El chantaje por pack solía ser, explica, de veinticinco millones. Uno recuerda todavía por las mismas hojas del cuché, a otro director del Centro Nacional de Inteligencia, que llegó a decir, superados los cien millones, las palabras mágicas: «¡A Bárbara se le acabó el chollo!». El nene carga contra la madre, dependiente y abusona, para quien una novia es una enemiga y el peso diario de responsabilidades propias el mejor regalo para el vástago, que es ya un hombre aunque no se afeite. El nene sin sonrisa, como Séneca o Sócrates,  dice que la tortura es el masaje. Cierto día coge del armario una cámara réflex y fotografía al Rey de España en plena y tórrida corrida al natural (clac, clac, clac, clac), mordiendo mucho los dientes para que no se oigan ese botón pequeño (clac, clac).

El nene anulado, el nene siempre serio, el nene nadador en una cierta abundancia, recuerda su infancia pobre en una mansión de lujo, donde duermen en el suelo desnudo y contraen piojos como melones. El nene (42 años) miraba entonces al techo y un cielo de bombillas pelonas y cables pelados le hacía volver al peor circo de todos, el que es verdad y muerde piel adentro. Papá se paseaba por los bingos con una pistola, gente violenta que viene a buscar pendencia, y un día dispara, y otro día ve como la propia cuidadora de la cosa le quita la pistola sin mayores berrinches. Son frases de una novela en marcha: cogimos piojos en casa, papá tomaba una cosa blanca, una bofetada cruzaba el rostro de mamá por unas palabras inconvenientes. Gastaba todos los rollos que podía (clac, clac, clac) cuando llegaba el Rey de España y el chófer esperaba fuera (clac, clac). 

El pico del casino empezaba con cien euros pero algunas noches llegaba a treinta mil. La hermana del nene, ya digo, drogada desde los trece años, en régimen 24/7, entre malas compañías y posibles sobredosis imaginarias, era la peor sombra blanca de todos los pasillos y escaleras. Los pagos del Rey de España (clac, clac, clac) llegaban puntuales, al peso y a granel. Se esparcían en el dormitorio maternal y todo el mundo con la mano en forma de cazo recogía un trozo de mar para lo suyo.

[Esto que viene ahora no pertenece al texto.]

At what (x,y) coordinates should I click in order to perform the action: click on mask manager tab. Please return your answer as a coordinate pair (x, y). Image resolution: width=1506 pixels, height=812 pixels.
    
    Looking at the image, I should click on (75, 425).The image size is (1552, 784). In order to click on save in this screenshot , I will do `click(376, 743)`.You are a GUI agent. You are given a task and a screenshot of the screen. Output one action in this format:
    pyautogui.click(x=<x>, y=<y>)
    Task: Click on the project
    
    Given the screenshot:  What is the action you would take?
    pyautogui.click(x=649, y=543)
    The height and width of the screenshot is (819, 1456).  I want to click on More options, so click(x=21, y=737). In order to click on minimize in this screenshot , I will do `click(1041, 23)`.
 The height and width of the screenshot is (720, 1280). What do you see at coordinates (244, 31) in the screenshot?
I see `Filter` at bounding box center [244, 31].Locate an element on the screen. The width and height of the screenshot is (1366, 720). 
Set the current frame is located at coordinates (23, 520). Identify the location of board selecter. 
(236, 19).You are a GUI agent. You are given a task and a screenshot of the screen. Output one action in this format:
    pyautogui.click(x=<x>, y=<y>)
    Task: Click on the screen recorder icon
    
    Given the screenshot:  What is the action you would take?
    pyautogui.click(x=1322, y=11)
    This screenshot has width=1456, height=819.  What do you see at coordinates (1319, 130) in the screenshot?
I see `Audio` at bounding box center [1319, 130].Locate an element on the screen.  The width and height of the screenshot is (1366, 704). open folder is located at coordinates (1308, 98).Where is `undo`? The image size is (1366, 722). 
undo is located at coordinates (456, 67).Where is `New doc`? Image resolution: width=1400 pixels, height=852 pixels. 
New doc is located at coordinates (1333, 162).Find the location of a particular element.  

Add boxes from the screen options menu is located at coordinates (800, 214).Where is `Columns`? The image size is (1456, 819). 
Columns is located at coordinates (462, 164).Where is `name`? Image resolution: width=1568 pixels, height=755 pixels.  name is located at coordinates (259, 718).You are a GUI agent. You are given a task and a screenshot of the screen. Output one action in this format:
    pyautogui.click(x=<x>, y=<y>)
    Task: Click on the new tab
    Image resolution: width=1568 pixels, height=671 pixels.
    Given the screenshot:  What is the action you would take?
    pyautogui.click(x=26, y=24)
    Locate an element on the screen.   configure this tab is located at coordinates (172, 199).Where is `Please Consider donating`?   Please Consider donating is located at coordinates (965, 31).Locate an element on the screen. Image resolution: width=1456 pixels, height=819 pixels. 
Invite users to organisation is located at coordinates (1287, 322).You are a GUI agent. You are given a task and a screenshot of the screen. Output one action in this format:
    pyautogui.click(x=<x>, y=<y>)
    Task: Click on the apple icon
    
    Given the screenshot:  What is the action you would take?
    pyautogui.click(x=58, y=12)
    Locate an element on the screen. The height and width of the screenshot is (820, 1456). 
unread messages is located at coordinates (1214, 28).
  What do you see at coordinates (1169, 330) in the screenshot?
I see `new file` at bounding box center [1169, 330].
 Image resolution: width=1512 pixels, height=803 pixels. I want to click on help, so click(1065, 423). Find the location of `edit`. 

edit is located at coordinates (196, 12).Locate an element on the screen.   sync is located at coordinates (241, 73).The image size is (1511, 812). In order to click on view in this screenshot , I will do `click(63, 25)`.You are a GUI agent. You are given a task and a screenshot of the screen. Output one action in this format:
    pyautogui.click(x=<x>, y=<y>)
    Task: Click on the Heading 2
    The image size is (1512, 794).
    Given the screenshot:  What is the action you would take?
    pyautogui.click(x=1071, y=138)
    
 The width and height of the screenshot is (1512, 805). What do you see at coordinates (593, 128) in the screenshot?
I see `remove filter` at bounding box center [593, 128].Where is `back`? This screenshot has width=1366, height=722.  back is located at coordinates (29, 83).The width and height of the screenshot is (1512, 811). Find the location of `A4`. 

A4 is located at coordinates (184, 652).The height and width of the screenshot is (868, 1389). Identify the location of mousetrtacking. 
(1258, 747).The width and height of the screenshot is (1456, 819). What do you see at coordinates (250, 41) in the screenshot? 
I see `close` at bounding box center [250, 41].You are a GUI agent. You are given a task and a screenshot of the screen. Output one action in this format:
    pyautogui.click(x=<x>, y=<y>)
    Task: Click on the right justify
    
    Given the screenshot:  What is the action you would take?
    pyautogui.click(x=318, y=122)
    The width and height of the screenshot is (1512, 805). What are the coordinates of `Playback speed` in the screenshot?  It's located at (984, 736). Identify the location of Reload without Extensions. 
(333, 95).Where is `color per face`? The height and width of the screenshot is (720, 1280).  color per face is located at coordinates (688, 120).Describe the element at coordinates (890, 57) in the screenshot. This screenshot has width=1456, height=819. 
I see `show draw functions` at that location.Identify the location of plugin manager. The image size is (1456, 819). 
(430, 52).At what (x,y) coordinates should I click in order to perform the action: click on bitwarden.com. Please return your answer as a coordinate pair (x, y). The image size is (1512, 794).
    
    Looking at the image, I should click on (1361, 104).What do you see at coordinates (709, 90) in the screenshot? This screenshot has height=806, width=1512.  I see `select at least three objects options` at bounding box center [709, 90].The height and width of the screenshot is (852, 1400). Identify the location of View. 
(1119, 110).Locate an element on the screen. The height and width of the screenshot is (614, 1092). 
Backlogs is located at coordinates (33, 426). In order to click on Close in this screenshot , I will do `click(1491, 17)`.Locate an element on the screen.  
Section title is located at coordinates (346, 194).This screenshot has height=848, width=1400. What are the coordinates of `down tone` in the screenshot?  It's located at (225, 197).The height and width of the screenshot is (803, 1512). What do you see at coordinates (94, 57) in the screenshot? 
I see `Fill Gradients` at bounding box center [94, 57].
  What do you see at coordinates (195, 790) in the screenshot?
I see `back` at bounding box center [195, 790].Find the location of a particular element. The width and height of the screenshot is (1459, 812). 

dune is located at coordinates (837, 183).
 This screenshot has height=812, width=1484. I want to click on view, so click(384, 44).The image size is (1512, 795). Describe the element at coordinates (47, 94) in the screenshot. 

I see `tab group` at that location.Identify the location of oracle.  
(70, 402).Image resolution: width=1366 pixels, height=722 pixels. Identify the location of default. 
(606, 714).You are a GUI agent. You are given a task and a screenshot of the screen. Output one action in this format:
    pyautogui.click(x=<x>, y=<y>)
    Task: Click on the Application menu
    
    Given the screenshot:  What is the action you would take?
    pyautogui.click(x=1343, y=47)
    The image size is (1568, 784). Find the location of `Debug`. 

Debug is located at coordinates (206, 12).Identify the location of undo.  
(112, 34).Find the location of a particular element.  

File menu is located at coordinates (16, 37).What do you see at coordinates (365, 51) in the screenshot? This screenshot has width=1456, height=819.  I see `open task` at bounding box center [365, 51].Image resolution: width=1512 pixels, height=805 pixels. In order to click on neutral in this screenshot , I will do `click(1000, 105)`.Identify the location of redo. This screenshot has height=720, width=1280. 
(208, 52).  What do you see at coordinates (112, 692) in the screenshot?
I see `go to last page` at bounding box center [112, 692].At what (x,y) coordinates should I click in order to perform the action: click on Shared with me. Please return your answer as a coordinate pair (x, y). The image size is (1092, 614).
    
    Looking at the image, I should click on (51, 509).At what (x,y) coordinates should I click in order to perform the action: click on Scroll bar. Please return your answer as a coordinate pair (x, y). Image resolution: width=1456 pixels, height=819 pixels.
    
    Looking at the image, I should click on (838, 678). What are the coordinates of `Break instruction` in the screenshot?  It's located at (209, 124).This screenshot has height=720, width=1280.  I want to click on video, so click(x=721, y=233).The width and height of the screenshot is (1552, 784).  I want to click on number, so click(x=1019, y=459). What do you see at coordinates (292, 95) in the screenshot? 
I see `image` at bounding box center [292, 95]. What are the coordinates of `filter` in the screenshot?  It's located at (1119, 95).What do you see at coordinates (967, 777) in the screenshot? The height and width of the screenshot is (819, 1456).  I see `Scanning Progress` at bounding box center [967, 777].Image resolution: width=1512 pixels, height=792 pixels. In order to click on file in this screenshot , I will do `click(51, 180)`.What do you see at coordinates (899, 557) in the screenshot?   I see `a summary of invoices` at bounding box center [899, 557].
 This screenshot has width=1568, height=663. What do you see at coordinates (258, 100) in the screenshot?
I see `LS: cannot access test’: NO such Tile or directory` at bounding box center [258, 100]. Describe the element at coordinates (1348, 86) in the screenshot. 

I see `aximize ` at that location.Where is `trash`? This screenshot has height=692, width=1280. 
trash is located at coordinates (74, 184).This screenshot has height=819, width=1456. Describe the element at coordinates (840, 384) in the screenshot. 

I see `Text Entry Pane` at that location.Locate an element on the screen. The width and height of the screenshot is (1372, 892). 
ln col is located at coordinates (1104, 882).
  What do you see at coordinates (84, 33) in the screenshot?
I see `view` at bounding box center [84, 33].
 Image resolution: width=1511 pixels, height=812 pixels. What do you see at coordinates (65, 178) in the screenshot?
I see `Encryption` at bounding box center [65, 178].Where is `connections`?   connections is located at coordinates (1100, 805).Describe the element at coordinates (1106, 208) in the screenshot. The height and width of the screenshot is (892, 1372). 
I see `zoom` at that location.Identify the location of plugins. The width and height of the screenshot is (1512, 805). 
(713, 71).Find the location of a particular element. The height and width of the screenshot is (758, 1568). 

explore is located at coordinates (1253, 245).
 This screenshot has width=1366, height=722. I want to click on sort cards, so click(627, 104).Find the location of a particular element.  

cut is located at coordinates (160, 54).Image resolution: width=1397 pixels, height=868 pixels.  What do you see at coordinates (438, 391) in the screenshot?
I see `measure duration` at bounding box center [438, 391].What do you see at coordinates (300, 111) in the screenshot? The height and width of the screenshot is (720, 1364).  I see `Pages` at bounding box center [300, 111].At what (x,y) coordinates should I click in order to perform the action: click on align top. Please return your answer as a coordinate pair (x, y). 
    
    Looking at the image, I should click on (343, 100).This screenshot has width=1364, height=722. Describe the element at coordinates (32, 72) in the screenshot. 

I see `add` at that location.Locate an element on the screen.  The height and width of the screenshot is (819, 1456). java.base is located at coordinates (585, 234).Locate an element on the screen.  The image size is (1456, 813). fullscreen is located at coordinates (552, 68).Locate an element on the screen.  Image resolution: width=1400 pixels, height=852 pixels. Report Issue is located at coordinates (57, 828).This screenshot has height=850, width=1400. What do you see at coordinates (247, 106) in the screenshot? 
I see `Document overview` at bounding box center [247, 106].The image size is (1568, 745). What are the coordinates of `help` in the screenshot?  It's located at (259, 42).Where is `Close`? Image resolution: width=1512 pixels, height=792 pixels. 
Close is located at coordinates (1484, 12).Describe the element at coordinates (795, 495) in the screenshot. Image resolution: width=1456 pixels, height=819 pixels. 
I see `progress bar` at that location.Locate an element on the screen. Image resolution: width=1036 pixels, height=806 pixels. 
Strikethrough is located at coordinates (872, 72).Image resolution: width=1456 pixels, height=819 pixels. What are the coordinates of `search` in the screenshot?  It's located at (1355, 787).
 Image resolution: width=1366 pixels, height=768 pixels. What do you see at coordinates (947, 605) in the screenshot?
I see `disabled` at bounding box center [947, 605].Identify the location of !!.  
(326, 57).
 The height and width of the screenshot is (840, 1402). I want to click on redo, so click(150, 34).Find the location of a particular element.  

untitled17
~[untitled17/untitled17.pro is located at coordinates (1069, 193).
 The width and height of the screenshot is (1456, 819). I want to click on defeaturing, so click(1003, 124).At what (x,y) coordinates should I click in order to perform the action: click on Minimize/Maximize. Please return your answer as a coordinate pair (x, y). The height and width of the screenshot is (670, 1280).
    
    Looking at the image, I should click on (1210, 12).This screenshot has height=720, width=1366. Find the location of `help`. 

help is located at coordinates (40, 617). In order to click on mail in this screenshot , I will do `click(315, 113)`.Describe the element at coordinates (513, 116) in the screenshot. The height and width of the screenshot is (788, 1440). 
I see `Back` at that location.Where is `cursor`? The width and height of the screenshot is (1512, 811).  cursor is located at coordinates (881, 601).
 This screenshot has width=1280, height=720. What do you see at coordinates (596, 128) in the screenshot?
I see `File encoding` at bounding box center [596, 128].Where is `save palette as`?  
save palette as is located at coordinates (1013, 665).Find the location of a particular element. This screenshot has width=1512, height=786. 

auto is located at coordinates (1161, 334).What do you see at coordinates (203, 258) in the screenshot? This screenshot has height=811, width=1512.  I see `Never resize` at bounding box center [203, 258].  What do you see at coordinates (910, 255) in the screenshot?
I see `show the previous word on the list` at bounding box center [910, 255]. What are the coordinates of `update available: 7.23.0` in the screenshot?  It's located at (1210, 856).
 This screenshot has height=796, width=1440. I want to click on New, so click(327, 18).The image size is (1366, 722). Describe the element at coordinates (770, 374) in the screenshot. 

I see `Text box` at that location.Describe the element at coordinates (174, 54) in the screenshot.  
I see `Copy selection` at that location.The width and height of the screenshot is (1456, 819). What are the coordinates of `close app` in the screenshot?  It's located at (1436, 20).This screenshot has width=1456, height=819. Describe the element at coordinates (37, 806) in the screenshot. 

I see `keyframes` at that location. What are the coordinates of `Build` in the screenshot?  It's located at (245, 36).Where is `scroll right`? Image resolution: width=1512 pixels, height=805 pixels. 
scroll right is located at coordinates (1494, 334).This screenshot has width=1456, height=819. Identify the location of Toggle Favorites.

El padre vaciaba la casa y el Rey de España, entre biberones, sí, la llenaba.

El nene saca las fotos en una carpetita casi de los papeles del coche y las va moviendo con el dedito entre el hambre de la cámara y el público que hoy vuelve al circo. El pueblo quiere ver al Rey desnudo. El pueblo quiere ver al Rey con la chica de compañía que le pagaba sin saberlo. Maletines negros, bajo la luz del día, con la pasta gansa de todo el aparato del Estado, tan blanco y pálido. El Rey no oye bien –mucho lo contó Pilar Eyre en sus biografías– y pensaba que por allí fuera había un pato (clac, clac, clac). No enseña pero sabe la foto que prueba también el orfidal en otro gran biberón.